## Your assignment
Output the entries verbatim, including every line.

---------- Data provided

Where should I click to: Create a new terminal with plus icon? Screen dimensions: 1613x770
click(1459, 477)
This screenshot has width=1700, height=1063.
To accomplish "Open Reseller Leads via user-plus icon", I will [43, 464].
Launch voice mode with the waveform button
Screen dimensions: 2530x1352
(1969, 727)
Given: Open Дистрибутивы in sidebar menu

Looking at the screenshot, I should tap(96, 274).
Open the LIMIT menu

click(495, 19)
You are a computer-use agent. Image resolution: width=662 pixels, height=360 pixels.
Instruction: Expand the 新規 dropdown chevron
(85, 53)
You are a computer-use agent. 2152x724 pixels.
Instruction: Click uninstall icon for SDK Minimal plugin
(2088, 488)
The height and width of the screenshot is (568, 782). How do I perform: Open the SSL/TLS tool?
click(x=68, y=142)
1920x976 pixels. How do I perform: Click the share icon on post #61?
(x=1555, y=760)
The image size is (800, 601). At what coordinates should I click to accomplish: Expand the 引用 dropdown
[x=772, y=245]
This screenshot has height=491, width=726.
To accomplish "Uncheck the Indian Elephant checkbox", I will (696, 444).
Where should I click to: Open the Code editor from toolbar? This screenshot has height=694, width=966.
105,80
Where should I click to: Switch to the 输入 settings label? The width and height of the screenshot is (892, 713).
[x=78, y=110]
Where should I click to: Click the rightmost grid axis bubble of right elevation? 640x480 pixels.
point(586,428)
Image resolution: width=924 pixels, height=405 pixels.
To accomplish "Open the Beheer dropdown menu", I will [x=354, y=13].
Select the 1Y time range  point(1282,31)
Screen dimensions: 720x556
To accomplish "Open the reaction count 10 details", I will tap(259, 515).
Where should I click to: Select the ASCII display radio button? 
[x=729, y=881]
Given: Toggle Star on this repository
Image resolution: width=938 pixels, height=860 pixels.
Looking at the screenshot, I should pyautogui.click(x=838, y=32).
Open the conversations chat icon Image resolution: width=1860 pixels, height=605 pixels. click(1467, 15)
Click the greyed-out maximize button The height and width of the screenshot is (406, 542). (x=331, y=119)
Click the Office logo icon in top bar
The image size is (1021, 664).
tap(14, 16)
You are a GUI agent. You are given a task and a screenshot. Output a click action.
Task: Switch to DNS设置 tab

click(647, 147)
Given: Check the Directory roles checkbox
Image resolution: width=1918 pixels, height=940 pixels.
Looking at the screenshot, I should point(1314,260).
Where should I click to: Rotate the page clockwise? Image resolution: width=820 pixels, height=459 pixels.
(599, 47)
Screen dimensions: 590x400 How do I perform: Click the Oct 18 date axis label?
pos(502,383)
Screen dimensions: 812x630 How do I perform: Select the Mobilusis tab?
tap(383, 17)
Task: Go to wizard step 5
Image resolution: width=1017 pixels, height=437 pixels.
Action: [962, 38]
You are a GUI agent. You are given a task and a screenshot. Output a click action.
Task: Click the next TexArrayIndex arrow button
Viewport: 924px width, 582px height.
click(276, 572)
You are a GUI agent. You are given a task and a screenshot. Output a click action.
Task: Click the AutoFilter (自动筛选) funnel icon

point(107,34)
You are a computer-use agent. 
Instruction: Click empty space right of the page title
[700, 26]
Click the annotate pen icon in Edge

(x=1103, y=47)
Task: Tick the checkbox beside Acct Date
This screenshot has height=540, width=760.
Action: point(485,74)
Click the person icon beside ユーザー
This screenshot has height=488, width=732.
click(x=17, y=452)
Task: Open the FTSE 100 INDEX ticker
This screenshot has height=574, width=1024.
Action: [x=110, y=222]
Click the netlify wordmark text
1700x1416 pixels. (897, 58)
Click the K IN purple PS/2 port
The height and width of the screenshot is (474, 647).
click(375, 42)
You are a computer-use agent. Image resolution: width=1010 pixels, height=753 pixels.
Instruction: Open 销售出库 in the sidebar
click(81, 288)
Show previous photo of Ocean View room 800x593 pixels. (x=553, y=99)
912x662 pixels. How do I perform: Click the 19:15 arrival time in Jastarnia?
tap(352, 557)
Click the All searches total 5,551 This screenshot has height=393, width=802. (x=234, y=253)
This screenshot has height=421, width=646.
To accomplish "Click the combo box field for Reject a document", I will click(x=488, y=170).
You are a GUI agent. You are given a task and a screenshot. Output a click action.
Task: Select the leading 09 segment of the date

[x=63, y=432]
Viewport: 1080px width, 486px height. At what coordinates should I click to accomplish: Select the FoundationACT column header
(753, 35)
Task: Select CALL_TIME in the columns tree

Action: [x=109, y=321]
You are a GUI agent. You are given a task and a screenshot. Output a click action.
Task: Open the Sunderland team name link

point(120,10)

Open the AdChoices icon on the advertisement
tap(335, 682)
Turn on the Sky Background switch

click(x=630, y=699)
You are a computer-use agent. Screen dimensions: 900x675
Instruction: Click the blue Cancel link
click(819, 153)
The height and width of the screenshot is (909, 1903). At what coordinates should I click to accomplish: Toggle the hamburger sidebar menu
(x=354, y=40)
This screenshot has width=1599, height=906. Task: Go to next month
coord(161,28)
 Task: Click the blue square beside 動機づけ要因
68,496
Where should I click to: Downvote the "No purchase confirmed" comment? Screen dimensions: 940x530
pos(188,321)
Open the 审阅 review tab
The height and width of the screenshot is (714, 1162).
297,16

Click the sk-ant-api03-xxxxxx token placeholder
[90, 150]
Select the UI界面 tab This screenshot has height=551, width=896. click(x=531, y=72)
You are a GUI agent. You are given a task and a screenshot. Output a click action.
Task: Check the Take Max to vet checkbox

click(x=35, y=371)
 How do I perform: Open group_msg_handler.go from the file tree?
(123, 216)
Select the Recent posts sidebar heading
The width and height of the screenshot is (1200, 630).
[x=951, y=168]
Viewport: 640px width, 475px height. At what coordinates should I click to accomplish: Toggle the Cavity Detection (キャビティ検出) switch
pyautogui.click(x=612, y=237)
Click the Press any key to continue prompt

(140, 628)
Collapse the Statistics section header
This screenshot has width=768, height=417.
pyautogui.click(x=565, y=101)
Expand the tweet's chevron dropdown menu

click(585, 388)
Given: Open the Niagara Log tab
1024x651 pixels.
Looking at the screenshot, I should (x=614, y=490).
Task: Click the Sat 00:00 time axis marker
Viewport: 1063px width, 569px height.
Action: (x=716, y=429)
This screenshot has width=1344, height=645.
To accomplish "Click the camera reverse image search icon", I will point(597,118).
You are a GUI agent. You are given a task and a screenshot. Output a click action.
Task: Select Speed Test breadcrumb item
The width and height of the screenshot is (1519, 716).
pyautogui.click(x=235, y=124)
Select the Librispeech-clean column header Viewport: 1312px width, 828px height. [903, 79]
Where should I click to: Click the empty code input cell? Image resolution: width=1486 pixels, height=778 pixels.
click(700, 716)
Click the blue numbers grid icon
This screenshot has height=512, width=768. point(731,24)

--------------------

## Solution
Where should I click to: Create a new terminal with plus icon? Screen dimensions: 1613x770
click(1459, 477)
This screenshot has width=1700, height=1063.
To accomplish "Open Reseller Leads via user-plus icon", I will [43, 464].
Launch voice mode with the waveform button
Screen dimensions: 2530x1352
(1969, 727)
Given: Open Дистрибутивы in sidebar menu

Looking at the screenshot, I should tap(96, 274).
Open the LIMIT menu

click(495, 19)
You are a computer-use agent. Image resolution: width=662 pixels, height=360 pixels.
Instruction: Expand the 新規 dropdown chevron
(85, 53)
You are a computer-use agent. 2152x724 pixels.
Instruction: Click uninstall icon for SDK Minimal plugin
(2088, 488)
The height and width of the screenshot is (568, 782). How do I perform: Open the SSL/TLS tool?
click(x=68, y=142)
1920x976 pixels. How do I perform: Click the share icon on post #61?
(x=1555, y=760)
The image size is (800, 601). At what coordinates should I click to accomplish: Expand the 引用 dropdown
[x=772, y=245]
This screenshot has height=491, width=726.
To accomplish "Uncheck the Indian Elephant checkbox", I will (696, 444).
Where should I click to: Open the Code editor from toolbar? This screenshot has height=694, width=966.
105,80
Where should I click to: Switch to the 输入 settings label? The width and height of the screenshot is (892, 713).
[x=78, y=110]
Where should I click to: Click the rightmost grid axis bubble of right elevation? 640x480 pixels.
point(586,428)
Image resolution: width=924 pixels, height=405 pixels.
To accomplish "Open the Beheer dropdown menu", I will [x=354, y=13].
Select the 1Y time range  point(1282,31)
Screen dimensions: 720x556
To accomplish "Open the reaction count 10 details", I will tap(259, 515).
Where should I click to: Select the ASCII display radio button? 
[x=729, y=881]
Given: Toggle Star on this repository
Image resolution: width=938 pixels, height=860 pixels.
Looking at the screenshot, I should pyautogui.click(x=838, y=32).
Open the conversations chat icon Image resolution: width=1860 pixels, height=605 pixels. click(1467, 15)
Click the greyed-out maximize button The height and width of the screenshot is (406, 542). (x=331, y=119)
Click the Office logo icon in top bar
The image size is (1021, 664).
tap(14, 16)
You are a GUI agent. You are given a task and a screenshot. Output a click action.
Task: Switch to DNS设置 tab

click(647, 147)
Given: Check the Directory roles checkbox
Image resolution: width=1918 pixels, height=940 pixels.
Looking at the screenshot, I should point(1314,260).
Where should I click to: Rotate the page clockwise? Image resolution: width=820 pixels, height=459 pixels.
(599, 47)
Screen dimensions: 590x400 How do I perform: Click the Oct 18 date axis label?
pos(502,383)
Screen dimensions: 812x630 How do I perform: Select the Mobilusis tab?
tap(383, 17)
Task: Go to wizard step 5
Image resolution: width=1017 pixels, height=437 pixels.
Action: [962, 38]
You are a GUI agent. You are given a task and a screenshot. Output a click action.
Task: Click the next TexArrayIndex arrow button
Viewport: 924px width, 582px height.
click(276, 572)
You are a GUI agent. You are given a task and a screenshot. Output a click action.
Task: Click the AutoFilter (自动筛选) funnel icon

point(107,34)
You are a computer-use agent. 
Instruction: Click empty space right of the page title
[700, 26]
Click the annotate pen icon in Edge

(x=1103, y=47)
Task: Tick the checkbox beside Acct Date
This screenshot has height=540, width=760.
Action: point(485,74)
Click the person icon beside ユーザー
This screenshot has height=488, width=732.
click(x=17, y=452)
Task: Open the FTSE 100 INDEX ticker
This screenshot has height=574, width=1024.
Action: [x=110, y=222]
Click the netlify wordmark text
1700x1416 pixels. (897, 58)
Click the K IN purple PS/2 port
The height and width of the screenshot is (474, 647).
click(375, 42)
You are a computer-use agent. Image resolution: width=1010 pixels, height=753 pixels.
Instruction: Open 销售出库 in the sidebar
click(81, 288)
Show previous photo of Ocean View room 800x593 pixels. (x=553, y=99)
912x662 pixels. How do I perform: Click the 19:15 arrival time in Jastarnia?
tap(352, 557)
Click the All searches total 5,551 This screenshot has height=393, width=802. (x=234, y=253)
This screenshot has height=421, width=646.
To accomplish "Click the combo box field for Reject a document", I will click(x=488, y=170).
You are a GUI agent. You are given a task and a screenshot. Output a click action.
Task: Select the leading 09 segment of the date

[x=63, y=432]
Viewport: 1080px width, 486px height. At what coordinates should I click to accomplish: Select the FoundationACT column header
(753, 35)
Task: Select CALL_TIME in the columns tree

Action: [x=109, y=321]
You are a GUI agent. You are given a task and a screenshot. Output a click action.
Task: Open the Sunderland team name link

point(120,10)

Open the AdChoices icon on the advertisement
tap(335, 682)
Turn on the Sky Background switch

click(x=630, y=699)
You are a computer-use agent. Screen dimensions: 900x675
Instruction: Click the blue Cancel link
click(819, 153)
The height and width of the screenshot is (909, 1903). At what coordinates should I click to accomplish: Toggle the hamburger sidebar menu
(x=354, y=40)
This screenshot has width=1599, height=906. Task: Go to next month
coord(161,28)
 Task: Click the blue square beside 動機づけ要因
68,496
Where should I click to: Downvote the "No purchase confirmed" comment? Screen dimensions: 940x530
pos(188,321)
Open the 审阅 review tab
The height and width of the screenshot is (714, 1162).
297,16

Click the sk-ant-api03-xxxxxx token placeholder
[90, 150]
Select the UI界面 tab This screenshot has height=551, width=896. click(x=531, y=72)
You are a GUI agent. You are given a task and a screenshot. Output a click action.
Task: Check the Take Max to vet checkbox

click(x=35, y=371)
 How do I perform: Open group_msg_handler.go from the file tree?
(123, 216)
Select the Recent posts sidebar heading
The width and height of the screenshot is (1200, 630).
[x=951, y=168]
Viewport: 640px width, 475px height. At what coordinates should I click to accomplish: Toggle the Cavity Detection (キャビティ検出) switch
pyautogui.click(x=612, y=237)
Click the Press any key to continue prompt

(140, 628)
Collapse the Statistics section header
This screenshot has width=768, height=417.
pyautogui.click(x=565, y=101)
Expand the tweet's chevron dropdown menu

click(585, 388)
Given: Open the Niagara Log tab
1024x651 pixels.
Looking at the screenshot, I should (x=614, y=490).
Task: Click the Sat 00:00 time axis marker
Viewport: 1063px width, 569px height.
Action: (x=716, y=429)
This screenshot has width=1344, height=645.
To accomplish "Click the camera reverse image search icon", I will point(597,118).
You are a GUI agent. You are given a task and a screenshot. Output a click action.
Task: Select Speed Test breadcrumb item
The width and height of the screenshot is (1519, 716).
pyautogui.click(x=235, y=124)
Select the Librispeech-clean column header Viewport: 1312px width, 828px height. [903, 79]
Where should I click to: Click the empty code input cell? Image resolution: width=1486 pixels, height=778 pixels.
click(700, 716)
Click the blue numbers grid icon
This screenshot has height=512, width=768. point(731,24)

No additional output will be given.